Serge Atlaoui was arrested in an ecstasy lab in Jakarta but maintains he was installing industrial machinery in what he thought was an acrylics factory

CILACAP, Indonesia – The wife of a Frenchman on death row in Indonesia says she refuses to believe she has seen him for the last time, as fears grow he will soon be executed with a group of foreigners.

Serge Atlaoui has been detained on Indonesia’s notorious Nusakambangan prison island in Central Java since he was sentenced to death in 2007 on drugs charges.

The Frenchman, 51, had his appeal for clemency rejected in January by Indonesian President Joko “Jokowi” Widodo, a vocal supporter of capital punishment for drug offenders. (READ: France summons Indonesia ambassador over death row citizen)

Atlaoui was joined this week on the island by two Australian drug traffickers Andrew Chan and Myuran Sukumaran, whose transfer from Bali signals their execution date, and that of several other foreigners, is drawing near.

The other foreigners are drug convicts from Brazil, the Philippines, Ghana and Nigeria. They all recently lost their requests for presidential clemency and are expected to be put to death at the same time soon. (READ: Fate of Filipina on death row now with Indonesia’s Supreme Court)

Atlaoui’s wife Sabine visited him in prison this week and refused to believe it will be her last, as she pins all her hope on a legal challenge for a stay of execution.

“Yes, of course we are worried,” she told AFP in Cilacap, the port town where family must wait before visiting Nusakambangan.

“But we’ve got this judicial review that has been lodged, and we do hope that through this process, the truth can be revealed.”

Atlaoui, a father of four, was arrested near Jakarta in 2005 in a secret laboratory producing ecstasy.

Imprisoned in Indonesia for 10 years, he has always denied the charges saying he was installing industrial machinery in what he thought was an acrylics factory.

Urgent legal action 

Atlaoui had never lodged a judicial review of his sentence until this year, when the sudden execution in January of 6 prisoners – including 5 foreigners – prompted the family to begin urgent legal action.

Sabine Atlaoui said her husband’s case was different from Chan and Sukumaran, as he was applying for his first judicial review. 

The Australians’ application for a review last month, a second attempt by the pair, was rejected. They also lost a subsequent challenge to the president’s rejection of their appeals for clemency, a decision they are now appealing in court.

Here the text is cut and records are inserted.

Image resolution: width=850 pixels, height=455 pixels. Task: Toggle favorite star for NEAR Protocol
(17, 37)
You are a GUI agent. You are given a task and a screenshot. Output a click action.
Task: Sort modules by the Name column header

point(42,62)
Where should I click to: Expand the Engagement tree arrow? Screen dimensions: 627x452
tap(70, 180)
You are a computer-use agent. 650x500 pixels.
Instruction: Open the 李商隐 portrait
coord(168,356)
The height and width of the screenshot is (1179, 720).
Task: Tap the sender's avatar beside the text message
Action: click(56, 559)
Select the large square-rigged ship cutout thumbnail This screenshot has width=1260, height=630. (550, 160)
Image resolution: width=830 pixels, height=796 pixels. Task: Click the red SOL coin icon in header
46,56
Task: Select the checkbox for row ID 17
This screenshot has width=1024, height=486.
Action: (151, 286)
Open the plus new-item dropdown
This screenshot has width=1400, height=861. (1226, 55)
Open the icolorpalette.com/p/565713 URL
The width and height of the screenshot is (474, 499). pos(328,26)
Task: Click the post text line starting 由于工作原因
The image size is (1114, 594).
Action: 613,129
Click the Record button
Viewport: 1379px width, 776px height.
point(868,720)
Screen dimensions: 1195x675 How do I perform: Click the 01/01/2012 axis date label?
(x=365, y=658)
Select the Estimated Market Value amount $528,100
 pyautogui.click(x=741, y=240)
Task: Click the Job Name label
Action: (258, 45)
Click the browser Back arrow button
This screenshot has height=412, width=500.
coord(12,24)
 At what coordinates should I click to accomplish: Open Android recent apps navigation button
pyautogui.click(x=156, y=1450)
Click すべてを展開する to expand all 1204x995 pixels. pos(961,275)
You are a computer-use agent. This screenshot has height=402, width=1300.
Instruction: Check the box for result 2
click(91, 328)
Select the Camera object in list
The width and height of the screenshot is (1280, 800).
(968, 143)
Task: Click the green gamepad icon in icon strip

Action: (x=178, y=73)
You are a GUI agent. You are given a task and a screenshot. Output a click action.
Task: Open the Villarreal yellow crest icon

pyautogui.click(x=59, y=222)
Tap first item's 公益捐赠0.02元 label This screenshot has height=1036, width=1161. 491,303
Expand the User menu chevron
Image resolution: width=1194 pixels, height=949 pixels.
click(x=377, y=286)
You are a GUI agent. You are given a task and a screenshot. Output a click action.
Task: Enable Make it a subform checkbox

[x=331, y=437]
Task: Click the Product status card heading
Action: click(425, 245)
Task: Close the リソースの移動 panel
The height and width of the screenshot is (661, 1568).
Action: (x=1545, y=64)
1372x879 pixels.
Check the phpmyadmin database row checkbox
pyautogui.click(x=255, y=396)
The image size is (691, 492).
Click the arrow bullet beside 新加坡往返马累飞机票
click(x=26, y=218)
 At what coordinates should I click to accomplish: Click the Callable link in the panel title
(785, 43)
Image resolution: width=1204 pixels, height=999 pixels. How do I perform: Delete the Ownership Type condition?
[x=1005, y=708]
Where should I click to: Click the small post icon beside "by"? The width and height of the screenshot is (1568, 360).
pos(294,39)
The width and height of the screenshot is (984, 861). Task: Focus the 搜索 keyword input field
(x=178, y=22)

But Indonesia’s attorney-general has stressed that the failed attempts at presidential pardons were the last chance to avoid execution.

Unlike the families of the Australian prisoners, Sabine Atlaoui has made the journey countless times and understands their anxiety as speculation mounts about the fate of their loved ones.

“As families, we are all enduring a very traumatic situation. Here we are, with our emotions, our pain and our fear,” she said.

Her husband is detained at a separate maximum security prison to the Australians, who are being held in solitary confinement elsewhere on “Indonesia’s Alcatraz”.

The execution of a Dutch and a Brazilian prisoner in January prompted those governments to recall their ambassadors in fury, but Jokowi has vowed to maintain a tough line on drug smugglers.

Sabine Atlaoui said her husband was fully aware of the political situation, adding the executions this year had stoked fears inside the prison as inmates were led away to be shot.

But when the family was reunited this week – including three of Atlaoui’s 4 children and two siblings who had never before visited him in prison – she said everyone put those thoughts aside momentarily.

“The atmosphere was really intense, there was laughter, feelings were so strong we could forget everything that was around us,” she said.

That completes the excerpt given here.